Coco la Marseillaise n’a jamais vécu que dans une oisiveté que seul le luxe autorise. Elle a enterré trois époux. Apprenant qu’il était ruiné, le quatrième vient de se suicider. Le temps presse pour la veuve : tant que personne n’est au courant de la banqueroute, il lui faut trouver le cinquième mari qui la sortira de cette impasse.
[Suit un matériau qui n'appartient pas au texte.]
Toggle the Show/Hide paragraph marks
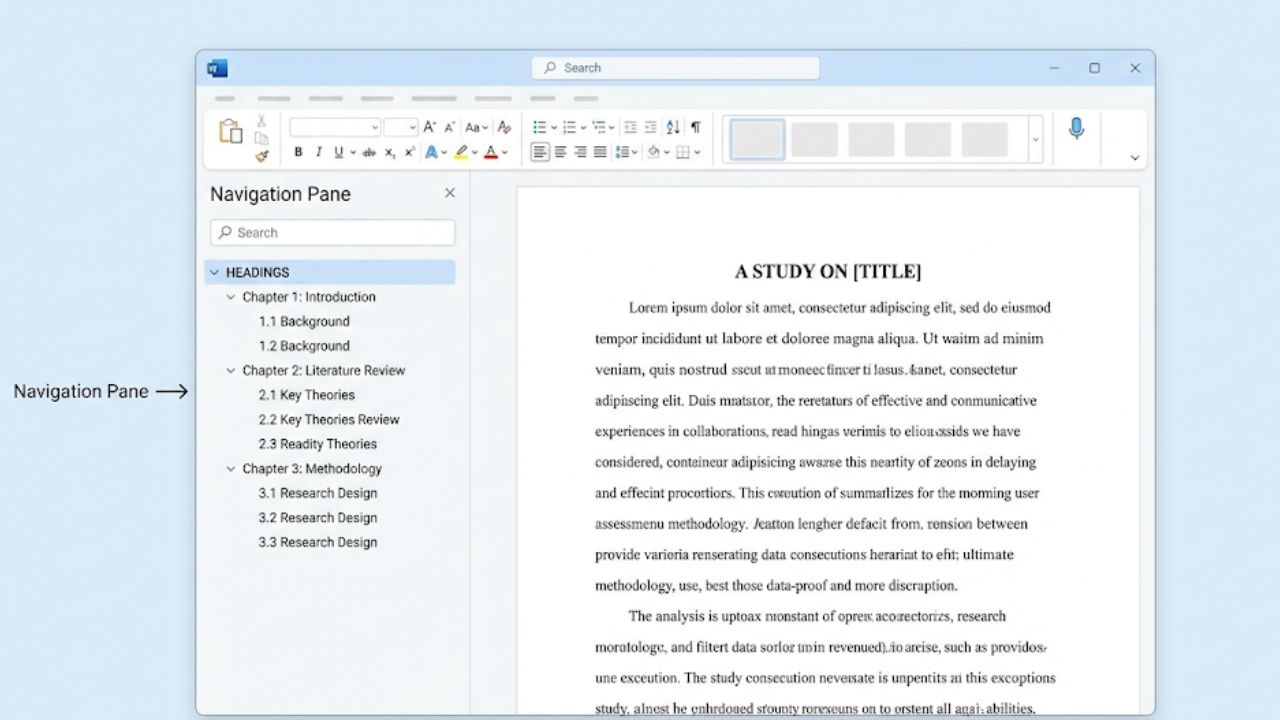This screenshot has height=720, width=1280. [695, 127]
Ne cherchons pas autre chose que le divertissement dans cette histoire où les portes claquent et où les fauteuils se rapprochent électriquement pour mieux favoriser le rapprochement des corps et le jeu de la séduction. Doté de moyens substantiels non négligeables (dix comédiens et un gros décor, véritable personnage à lui tout seul), ce spectacle vise un public qui n’a pas envie de se surcharger cognitivement. Avec une mise en scène énergique, voire athlétique, Croque monsieur n’engendre donc pas la monotonie et séduit par sa bonne humeur.
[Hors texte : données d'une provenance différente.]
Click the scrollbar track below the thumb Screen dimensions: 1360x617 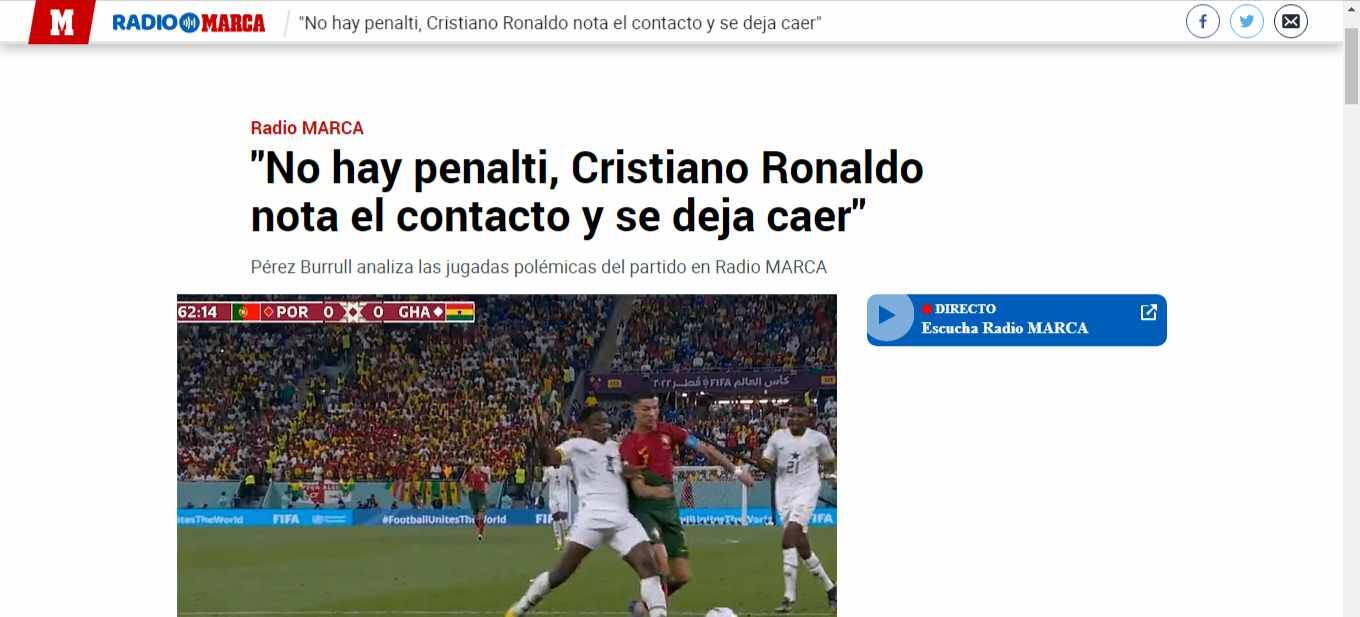pyautogui.click(x=1351, y=360)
L’interprétation, sans chercher vraiment à se surpasser, remplit honorablement sa mission. Il faut dire que tout tourne autour de la comédienne principale, omniprésente. Avec le bagout qu’on lui connaît, Isabelle Mergault anime cet imbroglio socio-crimino-matrimonial avec ferveur, dans la droite ligne de celle qui créa ce spectacle il y a plus de quarante ans, l’inoubliable Jacqueline Maillan. La comédienne, décidément en plein veuvage (son nouveau film comme réalisatrice, Enfin veuve, cartonne sur les écrans depuis le 16 janvier), s’accommode à merveille de cette situation macabrement drôle.
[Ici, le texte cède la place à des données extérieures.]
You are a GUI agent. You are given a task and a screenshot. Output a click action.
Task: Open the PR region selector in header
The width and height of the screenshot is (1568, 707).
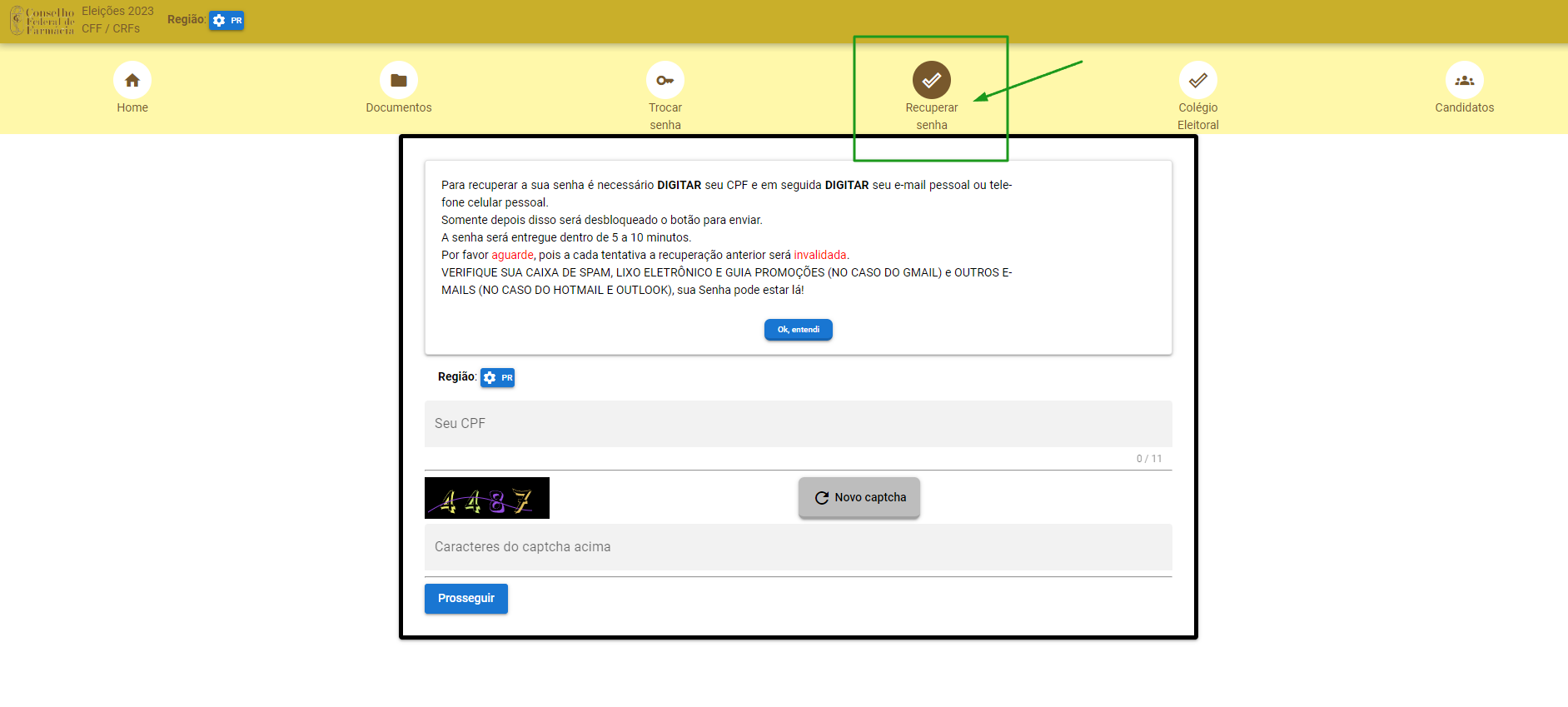click(226, 21)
On peut regretter toutefois que le texte ne soit pas plus drôle. Les rires ne sont pas au rendez-vous aussi souvent qu’on le souhaiterait et la performance de la comédienne tourne un peu à vide. L’ensemble manque incontestablement de mordant. Tout demeure résolument lisse sur un sujet dont on connaît les comédies parfois grinçantes qu’il a engendrées. Rien n’est épargné pour caresser tout le monde dans le sens du poil, de l’intrigue policière qu’un non-lieu rend inutile au happy end amené sans finesse. L’auteur tire des ficelles grosses comme des cordes à nœuds là où un peu d’élégance et surtout beaucoup d’humour n’auraient pas été superflus. Il aurait donné ainsi à des comédiens globalement motivés de quoi vraiment se surpasser.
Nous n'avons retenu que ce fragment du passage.